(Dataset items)
★ ★ ★ ★ ★
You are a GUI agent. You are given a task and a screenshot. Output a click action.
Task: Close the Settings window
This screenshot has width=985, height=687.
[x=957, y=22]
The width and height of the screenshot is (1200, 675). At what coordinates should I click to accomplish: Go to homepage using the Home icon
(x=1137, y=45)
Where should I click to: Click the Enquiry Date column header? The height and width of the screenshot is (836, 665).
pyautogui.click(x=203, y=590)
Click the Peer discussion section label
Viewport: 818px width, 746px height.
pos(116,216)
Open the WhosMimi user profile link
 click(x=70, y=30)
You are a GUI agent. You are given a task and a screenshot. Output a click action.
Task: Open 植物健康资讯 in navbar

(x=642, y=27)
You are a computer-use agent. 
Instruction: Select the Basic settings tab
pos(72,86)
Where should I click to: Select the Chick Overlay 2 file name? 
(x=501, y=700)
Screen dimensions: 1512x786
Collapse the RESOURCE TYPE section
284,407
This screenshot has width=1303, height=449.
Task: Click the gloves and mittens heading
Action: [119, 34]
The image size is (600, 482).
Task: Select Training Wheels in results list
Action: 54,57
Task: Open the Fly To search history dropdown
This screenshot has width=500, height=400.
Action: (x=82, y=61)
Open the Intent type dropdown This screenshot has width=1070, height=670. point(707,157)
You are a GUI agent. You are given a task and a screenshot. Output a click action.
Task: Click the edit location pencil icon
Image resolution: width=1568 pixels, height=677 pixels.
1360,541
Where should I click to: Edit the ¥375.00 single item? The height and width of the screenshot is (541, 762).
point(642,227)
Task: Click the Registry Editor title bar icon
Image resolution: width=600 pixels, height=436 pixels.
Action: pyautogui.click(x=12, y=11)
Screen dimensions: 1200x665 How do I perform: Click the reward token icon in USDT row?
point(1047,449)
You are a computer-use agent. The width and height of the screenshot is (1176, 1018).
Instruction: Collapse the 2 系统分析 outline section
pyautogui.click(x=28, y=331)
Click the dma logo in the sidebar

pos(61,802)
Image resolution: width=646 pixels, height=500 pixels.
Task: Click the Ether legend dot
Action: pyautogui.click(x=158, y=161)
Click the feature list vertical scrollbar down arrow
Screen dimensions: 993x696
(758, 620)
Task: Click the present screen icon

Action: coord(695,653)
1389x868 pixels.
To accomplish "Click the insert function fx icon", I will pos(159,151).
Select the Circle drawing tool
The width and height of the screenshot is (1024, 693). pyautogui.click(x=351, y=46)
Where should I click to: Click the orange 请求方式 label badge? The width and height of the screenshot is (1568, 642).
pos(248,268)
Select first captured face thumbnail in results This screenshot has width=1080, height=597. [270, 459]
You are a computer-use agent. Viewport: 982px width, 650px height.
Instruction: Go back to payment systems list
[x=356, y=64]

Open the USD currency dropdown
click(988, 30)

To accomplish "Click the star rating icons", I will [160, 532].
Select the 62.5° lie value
★ ★ ★ ★ ★
## [Work instructions]
Repeat the entries. Keep each one exactly as written.

## [Task result]
You are a GUI agent. You are given a task and a screenshot. Output a click action.
Task: Close the Settings window
This screenshot has width=985, height=687.
[x=957, y=22]
The width and height of the screenshot is (1200, 675). At what coordinates should I click to accomplish: Go to homepage using the Home icon
(x=1137, y=45)
Where should I click to: Click the Enquiry Date column header? The height and width of the screenshot is (836, 665).
pyautogui.click(x=203, y=590)
Click the Peer discussion section label
Viewport: 818px width, 746px height.
pos(116,216)
Open the WhosMimi user profile link
 click(x=70, y=30)
You are a GUI agent. You are given a task and a screenshot. Output a click action.
Task: Open 植物健康资讯 in navbar

(x=642, y=27)
You are a computer-use agent. 
Instruction: Select the Basic settings tab
pos(72,86)
Where should I click to: Select the Chick Overlay 2 file name? 
(x=501, y=700)
Screen dimensions: 1512x786
Collapse the RESOURCE TYPE section
284,407
This screenshot has width=1303, height=449.
Task: Click the gloves and mittens heading
Action: [119, 34]
The image size is (600, 482).
Task: Select Training Wheels in results list
Action: 54,57
Task: Open the Fly To search history dropdown
This screenshot has width=500, height=400.
Action: (x=82, y=61)
Open the Intent type dropdown This screenshot has width=1070, height=670. point(707,157)
You are a GUI agent. You are given a task and a screenshot. Output a click action.
Task: Click the edit location pencil icon
Image resolution: width=1568 pixels, height=677 pixels.
1360,541
Where should I click to: Edit the ¥375.00 single item? The height and width of the screenshot is (541, 762).
point(642,227)
Task: Click the Registry Editor title bar icon
Image resolution: width=600 pixels, height=436 pixels.
Action: pyautogui.click(x=12, y=11)
Screen dimensions: 1200x665 How do I perform: Click the reward token icon in USDT row?
point(1047,449)
You are a computer-use agent. The width and height of the screenshot is (1176, 1018).
Instruction: Collapse the 2 系统分析 outline section
pyautogui.click(x=28, y=331)
Click the dma logo in the sidebar

pos(61,802)
Image resolution: width=646 pixels, height=500 pixels.
Task: Click the Ether legend dot
Action: pyautogui.click(x=158, y=161)
Click the feature list vertical scrollbar down arrow
Screen dimensions: 993x696
(758, 620)
Task: Click the present screen icon

Action: coord(695,653)
1389x868 pixels.
To accomplish "Click the insert function fx icon", I will pos(159,151).
Select the Circle drawing tool
The width and height of the screenshot is (1024, 693). pyautogui.click(x=351, y=46)
Where should I click to: Click the orange 请求方式 label badge? The width and height of the screenshot is (1568, 642).
pos(248,268)
Select first captured face thumbnail in results This screenshot has width=1080, height=597. [270, 459]
You are a computer-use agent. Viewport: 982px width, 650px height.
Instruction: Go back to payment systems list
[x=356, y=64]

Open the USD currency dropdown
click(988, 30)

To accomplish "Click the star rating icons", I will [160, 532].
Select the 62.5° lie value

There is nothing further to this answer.